Tuesday, April 10, 2012

Nature Study --Observation of a Slug

Many of you know that I love gardening. I even have a blog dedicated to gardening.

In Anna Botsford Comstock's HANDBOOK OF NATURE STUDY, she discusses "Gardening and Nature Study" in her introductory section. She says that many people erroneously assume that just because they garden, their children are involved in nature study. This is not necessarily so, she argues. Even though gardening is a wonderful and healthy activity for a child, it must be purposely made into a nature study to become one.

She offers many suggestions for making a garden into a nature study for a child. One of these suggestions is to find out "what all these uninvited guests are doing" (page 20.) She advises us to not make the object of study into an item to be destroyed. On page 13, she gives the example of the cabbage butterfly. The child should be allowed to study the life cycle of the butterfly and be awed by this without any pressure that "this is a pest to be destroyed." If later, the child is focused on gardening, we can discuss how the cabbage butterfly is an enemy to the cabbage. The child's focus is on the cabbage at that point, and the child can easily accept the situation.

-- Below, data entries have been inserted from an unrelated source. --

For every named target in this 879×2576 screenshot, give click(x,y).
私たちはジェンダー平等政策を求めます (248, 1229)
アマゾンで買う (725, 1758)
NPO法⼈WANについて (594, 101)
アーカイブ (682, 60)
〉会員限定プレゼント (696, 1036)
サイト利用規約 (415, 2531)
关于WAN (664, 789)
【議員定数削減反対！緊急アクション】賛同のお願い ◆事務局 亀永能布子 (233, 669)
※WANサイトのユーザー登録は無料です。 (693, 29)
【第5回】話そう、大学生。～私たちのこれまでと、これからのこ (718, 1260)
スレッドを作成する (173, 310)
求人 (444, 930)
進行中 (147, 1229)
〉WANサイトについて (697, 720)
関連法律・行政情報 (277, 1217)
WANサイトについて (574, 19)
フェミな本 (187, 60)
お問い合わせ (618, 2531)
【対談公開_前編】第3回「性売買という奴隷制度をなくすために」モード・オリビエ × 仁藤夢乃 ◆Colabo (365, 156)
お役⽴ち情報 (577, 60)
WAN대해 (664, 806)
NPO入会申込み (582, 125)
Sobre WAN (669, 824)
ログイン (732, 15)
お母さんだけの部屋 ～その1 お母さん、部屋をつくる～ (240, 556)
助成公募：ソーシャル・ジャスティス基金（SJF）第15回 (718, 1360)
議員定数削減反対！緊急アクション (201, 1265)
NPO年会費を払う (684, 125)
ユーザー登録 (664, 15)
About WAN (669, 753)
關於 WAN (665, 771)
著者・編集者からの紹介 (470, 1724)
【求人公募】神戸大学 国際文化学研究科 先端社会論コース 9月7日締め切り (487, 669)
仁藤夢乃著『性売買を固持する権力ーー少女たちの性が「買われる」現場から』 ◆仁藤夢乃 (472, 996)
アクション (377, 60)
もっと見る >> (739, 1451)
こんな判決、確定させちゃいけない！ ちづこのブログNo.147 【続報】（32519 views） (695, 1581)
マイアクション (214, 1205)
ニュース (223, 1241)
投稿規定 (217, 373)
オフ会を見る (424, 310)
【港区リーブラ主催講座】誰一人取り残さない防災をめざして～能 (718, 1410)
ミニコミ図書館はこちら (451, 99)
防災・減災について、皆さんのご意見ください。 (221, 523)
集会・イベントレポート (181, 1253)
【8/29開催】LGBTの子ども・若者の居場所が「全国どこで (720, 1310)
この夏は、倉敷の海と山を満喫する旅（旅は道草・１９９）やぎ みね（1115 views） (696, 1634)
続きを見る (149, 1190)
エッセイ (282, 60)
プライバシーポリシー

With these things in mind, we have spent a couple of days studying slugs in our yard. We are not studying them in connection with my garden (in which case they would be the enemy.)

I read pages 417 to 422 in HANDBOOK OF NATURE STUDY to myself. We brought a slug into the house once before I read the passage and then again after I had read it.

The children observed how slimy the slug is. They were very interested in how it moved and how it could stay on the side of a milk jug.

My son's drawing of the slug after observing it the first time. 

My daughter working on her drawing after the first observation. 

My youngest (2 years old) studying the slug on our milk jug (which
I use to take the compost outside.) 
After reading the article, I showed them the two sets of "horns." One contains his eyes at the end of these stalks. The smaller and lower ones contain his feeling organs to determine the nature of the things he is trying to crawl on. We spent some time putting our fingers in front of his eye horns and feeler horns to watch them get sucked into the body.

We observed the slug's breathing apparatus on one side of his body. We tried to get him to eat some apple, but were generally unsuccessful with this.

All in all, my children were totally engrossed in this study. They spent a great deal of watching this little slug.
Trying to get the slug to eat an apple. 
Barb, at the Handbook of Nature Study, has many suggestions for making nature study a part of your life. This month, she has suggested studying robinsthe renewal that spring brings, and buds and catkins.  These are all studies that I want to do, but this slug study is the one my kids have been interested in right now.